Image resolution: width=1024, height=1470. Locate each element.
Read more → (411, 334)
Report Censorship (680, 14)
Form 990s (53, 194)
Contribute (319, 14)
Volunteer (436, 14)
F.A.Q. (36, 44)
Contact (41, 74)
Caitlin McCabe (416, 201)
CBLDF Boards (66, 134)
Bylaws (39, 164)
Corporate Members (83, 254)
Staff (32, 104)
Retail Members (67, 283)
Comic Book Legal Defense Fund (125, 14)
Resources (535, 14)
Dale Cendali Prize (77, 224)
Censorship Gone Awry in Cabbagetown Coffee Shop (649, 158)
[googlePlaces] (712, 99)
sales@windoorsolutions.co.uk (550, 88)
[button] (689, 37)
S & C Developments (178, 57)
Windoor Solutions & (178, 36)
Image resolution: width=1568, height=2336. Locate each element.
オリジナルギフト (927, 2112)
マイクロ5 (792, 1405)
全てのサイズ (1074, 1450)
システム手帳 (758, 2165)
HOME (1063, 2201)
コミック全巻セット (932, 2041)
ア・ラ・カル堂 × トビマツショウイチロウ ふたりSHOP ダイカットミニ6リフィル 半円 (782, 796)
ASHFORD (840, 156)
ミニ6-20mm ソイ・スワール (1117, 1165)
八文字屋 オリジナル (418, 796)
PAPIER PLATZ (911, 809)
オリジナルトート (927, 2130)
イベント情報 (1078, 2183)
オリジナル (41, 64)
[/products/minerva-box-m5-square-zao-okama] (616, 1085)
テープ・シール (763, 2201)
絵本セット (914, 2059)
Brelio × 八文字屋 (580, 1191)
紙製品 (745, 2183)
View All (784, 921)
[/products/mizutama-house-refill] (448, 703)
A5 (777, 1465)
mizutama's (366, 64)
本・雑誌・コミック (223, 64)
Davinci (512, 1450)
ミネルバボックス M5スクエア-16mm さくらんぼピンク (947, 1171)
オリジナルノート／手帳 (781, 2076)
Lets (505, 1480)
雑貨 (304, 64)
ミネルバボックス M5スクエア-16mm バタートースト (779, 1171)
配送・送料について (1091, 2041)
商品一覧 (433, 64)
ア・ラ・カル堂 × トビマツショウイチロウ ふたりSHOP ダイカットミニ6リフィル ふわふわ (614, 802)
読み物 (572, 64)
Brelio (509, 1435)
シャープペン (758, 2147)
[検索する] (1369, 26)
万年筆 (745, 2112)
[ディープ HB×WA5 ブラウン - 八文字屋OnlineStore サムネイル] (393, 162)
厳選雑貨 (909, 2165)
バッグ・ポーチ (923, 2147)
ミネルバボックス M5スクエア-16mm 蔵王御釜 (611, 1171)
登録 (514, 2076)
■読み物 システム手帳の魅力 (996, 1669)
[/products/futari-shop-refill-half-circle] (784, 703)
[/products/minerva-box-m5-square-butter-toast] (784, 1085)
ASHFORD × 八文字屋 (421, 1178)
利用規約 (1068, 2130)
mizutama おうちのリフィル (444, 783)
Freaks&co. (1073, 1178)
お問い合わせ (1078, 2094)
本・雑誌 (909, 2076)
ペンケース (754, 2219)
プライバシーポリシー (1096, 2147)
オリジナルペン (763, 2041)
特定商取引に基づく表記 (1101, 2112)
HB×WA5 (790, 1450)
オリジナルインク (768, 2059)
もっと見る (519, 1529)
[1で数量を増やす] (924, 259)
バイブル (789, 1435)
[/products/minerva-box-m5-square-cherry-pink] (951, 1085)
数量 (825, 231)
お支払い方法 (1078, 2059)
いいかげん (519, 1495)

_YOUR GOAL_
Write out the listing exactly from its first line to the line containing "システム手帳 (758, 2165)". Both of those lines belong in the answer.

_WORKED SOLUTION_
Image resolution: width=1024, height=1470. Locate each element.
Read more → (411, 334)
Report Censorship (680, 14)
Form 990s (53, 194)
Contribute (319, 14)
Volunteer (436, 14)
F.A.Q. (36, 44)
Contact (41, 74)
Caitlin McCabe (416, 201)
CBLDF Boards (66, 134)
Bylaws (39, 164)
Corporate Members (83, 254)
Staff (32, 104)
Retail Members (67, 283)
Comic Book Legal Defense Fund (125, 14)
Resources (535, 14)
Dale Cendali Prize (77, 224)
Censorship Gone Awry in Cabbagetown Coffee Shop (649, 158)
[googlePlaces] (712, 99)
sales@windoorsolutions.co.uk (550, 88)
[button] (689, 37)
S & C Developments (178, 57)
Windoor Solutions & (178, 36)
Image resolution: width=1568, height=2336. Locate each element.
オリジナルギフト (927, 2112)
マイクロ5 (792, 1405)
全てのサイズ (1074, 1450)
システム手帳 (758, 2165)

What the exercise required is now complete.